Liver King
Primal Living Built on Steroid Lies
Brian Johnson, known online as Liver King, became one of the most viral fitness influencers on the internet by eating raw organ meats on camera and claiming his remarkably muscular physique was the product of an ancestral lifestyle. Shirtless, blood-stained, and surrounded by raw liver, he preached nine "ancestral tenets" to millions of followers while selling a line of supplements called Ancestral Supplements. The entire premise of his brand was that modern humans had lost their way and that returning to primal eating and living habits could transform anyone's body. It was all a lie.
In November 2022, leaked emails between Johnson and a bodybuilding coach revealed that he was spending approximately eleven thousand dollars per month on a cocktail of performance-enhancing drugs, including testosterone, human growth hormone, and other anabolic compounds. The fitness YouTuber Derek of More Plates More Dates published the emails, and the evidence was unambiguous. The physique that Johnson attributed to raw liver and ancestral living was, in reality, the product of a sophisticated and expensive steroid regimen that he had systematically hidden from his audience.
After the emails went viral, Johnson released an apology video admitting to steroid use. But the damage was already done. His supplement company had generated substantial revenue based on the implicit promise that its products were responsible for his appearance. A class-action lawsuit followed, alleging that consumers had been defrauded by marketing that fundamentally misrepresented how Johnson achieved his physique. Beyond the financial fraud, his promotion of raw organ meat consumption posed genuine health risks to followers who adopted the practice, as uncooked organ meats can carry dangerous bacteria and parasites.
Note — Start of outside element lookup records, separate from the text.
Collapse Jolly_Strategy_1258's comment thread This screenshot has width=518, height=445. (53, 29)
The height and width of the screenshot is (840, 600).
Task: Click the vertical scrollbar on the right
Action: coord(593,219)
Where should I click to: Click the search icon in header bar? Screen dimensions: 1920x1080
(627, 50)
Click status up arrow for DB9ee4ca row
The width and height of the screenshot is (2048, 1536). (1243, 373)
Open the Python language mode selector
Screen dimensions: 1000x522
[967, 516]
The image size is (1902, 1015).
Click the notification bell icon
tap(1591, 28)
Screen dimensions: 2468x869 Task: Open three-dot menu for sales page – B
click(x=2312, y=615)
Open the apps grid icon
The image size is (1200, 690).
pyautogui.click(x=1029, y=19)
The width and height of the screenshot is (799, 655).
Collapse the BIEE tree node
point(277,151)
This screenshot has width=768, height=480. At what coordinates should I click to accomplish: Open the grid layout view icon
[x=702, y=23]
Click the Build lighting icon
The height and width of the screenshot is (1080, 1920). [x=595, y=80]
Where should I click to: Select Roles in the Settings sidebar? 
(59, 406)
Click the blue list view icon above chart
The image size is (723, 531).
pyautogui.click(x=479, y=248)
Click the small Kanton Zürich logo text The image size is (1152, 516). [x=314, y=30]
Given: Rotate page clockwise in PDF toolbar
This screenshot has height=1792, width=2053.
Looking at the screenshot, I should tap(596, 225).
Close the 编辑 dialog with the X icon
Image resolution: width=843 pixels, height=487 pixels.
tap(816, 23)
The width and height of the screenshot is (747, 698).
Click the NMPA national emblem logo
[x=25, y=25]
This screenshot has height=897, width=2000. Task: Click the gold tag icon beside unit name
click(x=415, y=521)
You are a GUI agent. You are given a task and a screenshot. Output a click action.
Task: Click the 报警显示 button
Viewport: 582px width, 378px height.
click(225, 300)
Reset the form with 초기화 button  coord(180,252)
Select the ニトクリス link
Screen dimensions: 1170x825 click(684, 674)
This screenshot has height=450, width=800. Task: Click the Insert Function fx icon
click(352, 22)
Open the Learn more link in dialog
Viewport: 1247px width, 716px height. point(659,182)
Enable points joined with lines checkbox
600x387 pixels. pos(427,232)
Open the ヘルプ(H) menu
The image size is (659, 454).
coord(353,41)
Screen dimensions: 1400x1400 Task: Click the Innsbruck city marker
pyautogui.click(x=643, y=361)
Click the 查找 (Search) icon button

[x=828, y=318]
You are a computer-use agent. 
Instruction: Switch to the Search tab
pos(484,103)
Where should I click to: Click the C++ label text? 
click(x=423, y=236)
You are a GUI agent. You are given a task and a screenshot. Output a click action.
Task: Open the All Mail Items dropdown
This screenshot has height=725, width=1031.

The Liver King saga stands as a particularly brazen example of the fake natural phenomenon in fitness media. Johnson did not merely exaggerate his results or omit inconvenient details -- he constructed an entire theatrical identity around the premise that his body was proof of concept for a lifestyle philosophy, knowing the entire time that the real explanation was a medicine cabinet full of performance-enhancing drugs. The millions of followers who bought his supplements or changed their diets based on his claims were investing in a fiction.